AIM OF THE TASK: Give every line of the material below, from the line containing "You are a GUI" down to the line containing "point(233,169)", as a JSON list of strings, one string per line, with blank lines omitted.

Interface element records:
━━━━━━━━━━

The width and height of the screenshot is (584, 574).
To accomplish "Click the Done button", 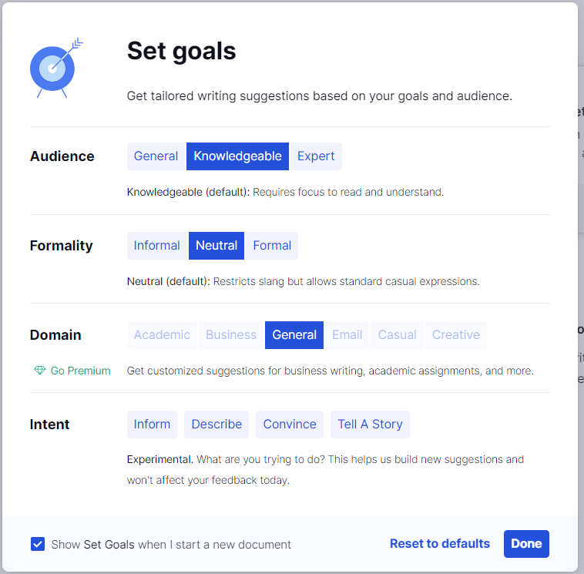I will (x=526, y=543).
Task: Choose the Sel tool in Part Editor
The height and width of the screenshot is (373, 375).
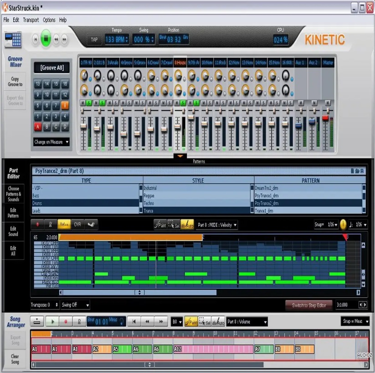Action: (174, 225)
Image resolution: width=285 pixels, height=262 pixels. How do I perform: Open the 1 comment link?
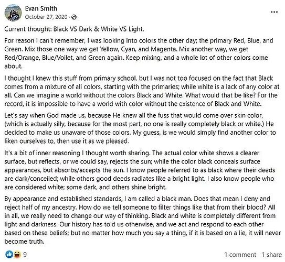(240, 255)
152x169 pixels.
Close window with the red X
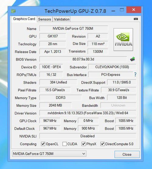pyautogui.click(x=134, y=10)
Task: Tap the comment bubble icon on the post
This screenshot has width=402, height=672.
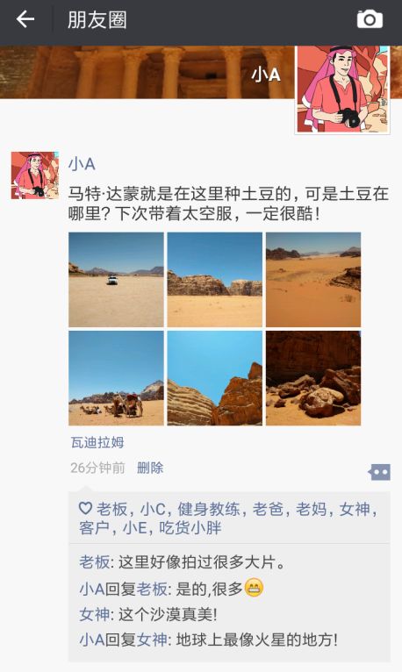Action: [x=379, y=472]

━━━━━━━━━━

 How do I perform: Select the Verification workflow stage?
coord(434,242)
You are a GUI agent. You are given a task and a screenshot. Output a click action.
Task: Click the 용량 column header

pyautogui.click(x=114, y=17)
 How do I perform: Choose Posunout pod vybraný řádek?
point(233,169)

━━━━━━━━━━

TASK SOLUTION:
[
  "You are a GUI agent. You are given a task and a screenshot. Output a click action.",
  "Task: Click the 용량 column header",
  "pyautogui.click(x=114, y=17)",
  " How do I perform: Choose Posunout pod vybraný řádek?",
  "point(233,169)"
]